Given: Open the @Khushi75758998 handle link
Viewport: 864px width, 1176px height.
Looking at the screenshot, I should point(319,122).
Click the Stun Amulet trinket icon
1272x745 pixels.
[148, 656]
= = = = =
Prompt
Could you extract every line of the items above and reproduce each one verbatim, in its original order?

Right answer
Given: Open the @Khushi75758998 handle link
Viewport: 864px width, 1176px height.
Looking at the screenshot, I should point(319,122).
Click the Stun Amulet trinket icon
1272x745 pixels.
[148, 656]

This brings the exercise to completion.